* _Prompt_
What you give back must match the records below exactly, apart from the pictures, which are omitted.

[Stored dataset items]
==========
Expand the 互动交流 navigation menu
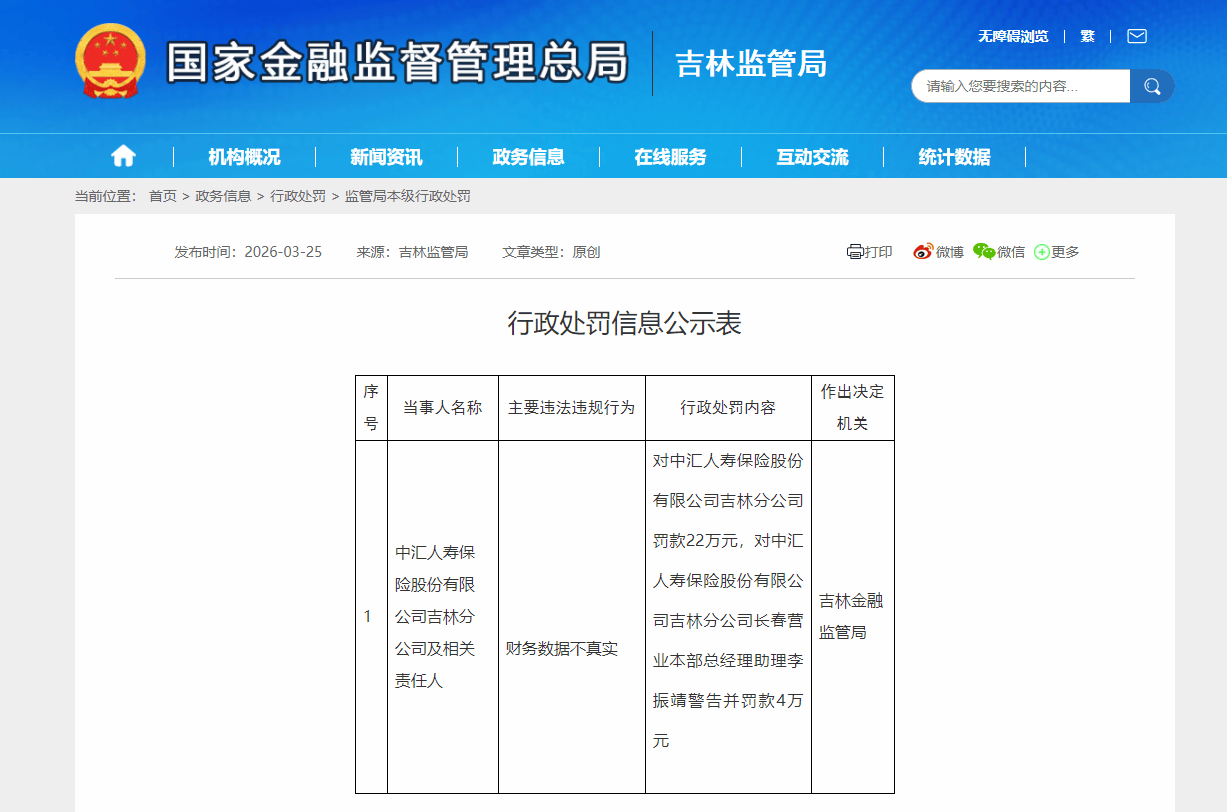 [x=812, y=157]
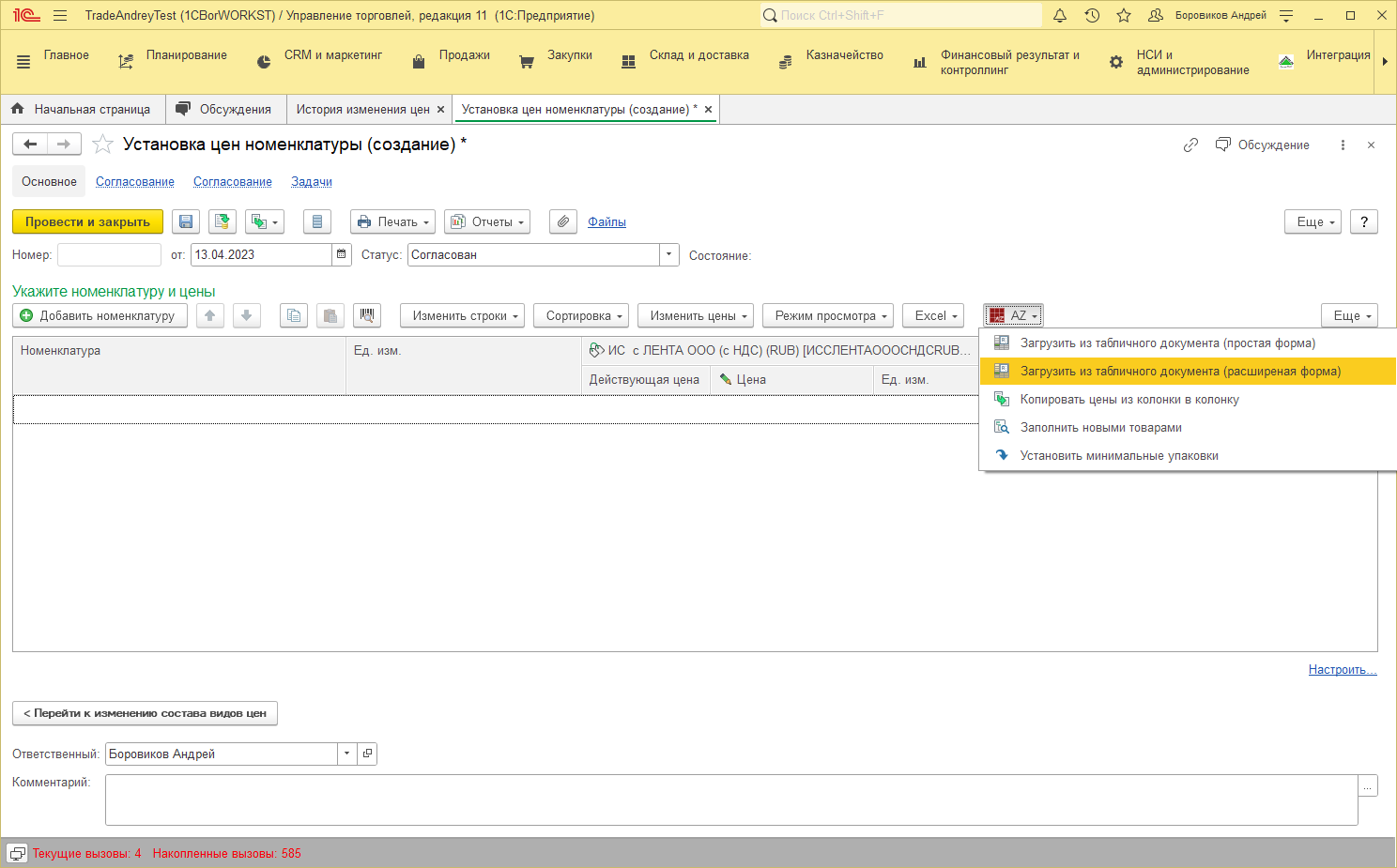Open the Изменить цены dropdown
This screenshot has width=1397, height=868.
tap(696, 316)
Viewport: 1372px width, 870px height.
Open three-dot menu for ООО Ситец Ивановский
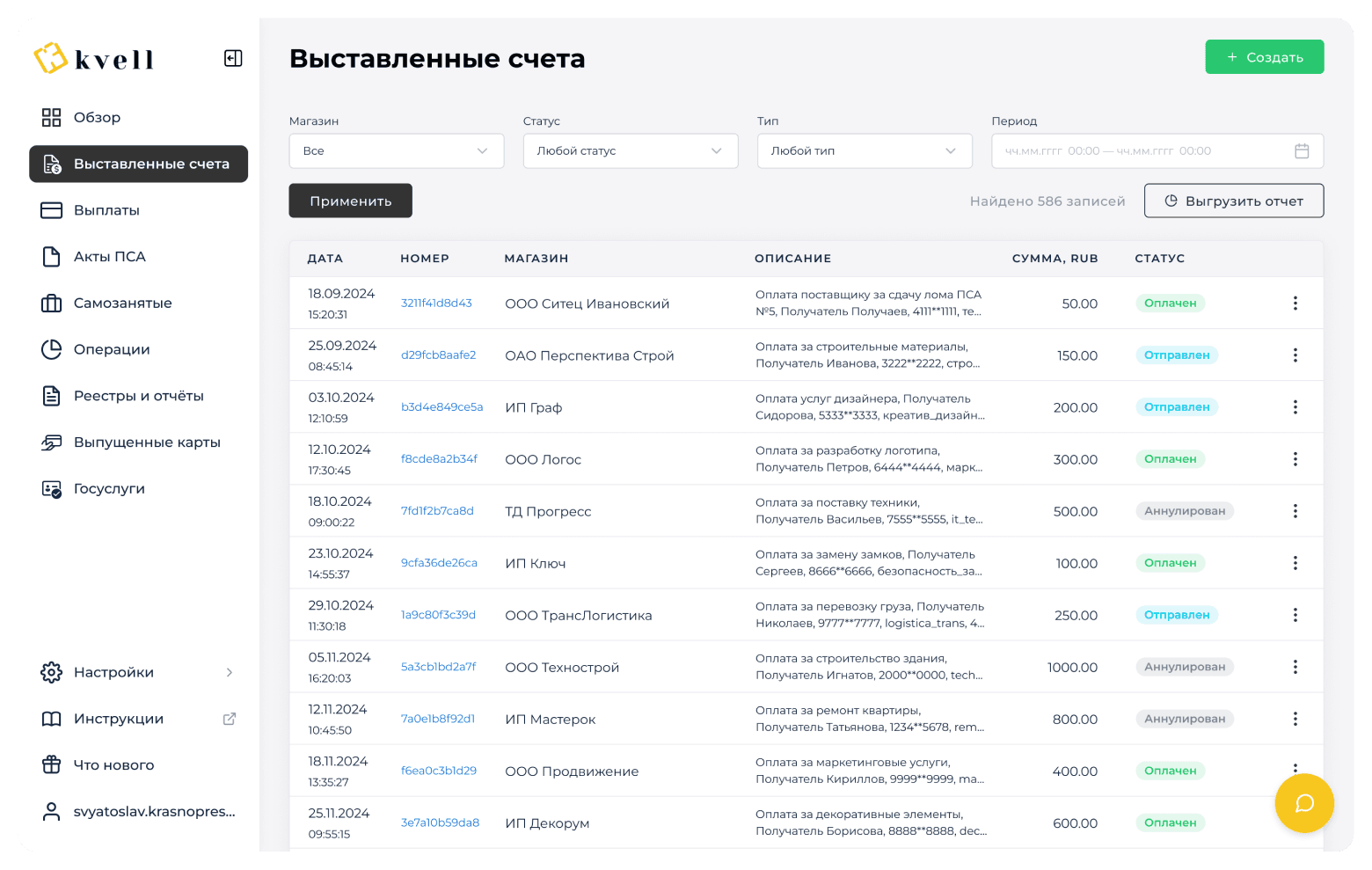1295,303
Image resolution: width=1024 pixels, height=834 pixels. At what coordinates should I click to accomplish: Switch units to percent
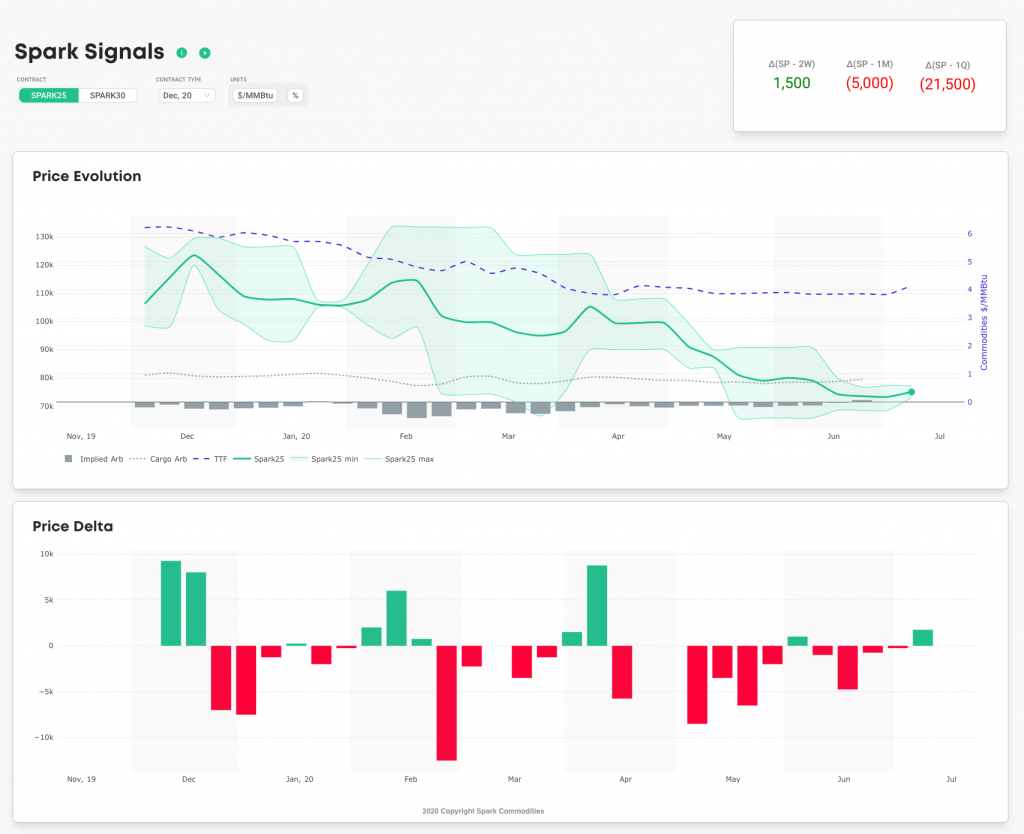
==========
* _Output of the task_
Expand the 互动交流 navigation menu
 [x=812, y=157]
Open the Изменить цены dropdown
This screenshot has width=1397, height=868.
tap(696, 316)
Viewport: 1372px width, 870px height.
Open three-dot menu for ООО Ситец Ивановский
1295,303
Image resolution: width=1024 pixels, height=834 pixels. At what coordinates should I click to accomplish: Switch units to percent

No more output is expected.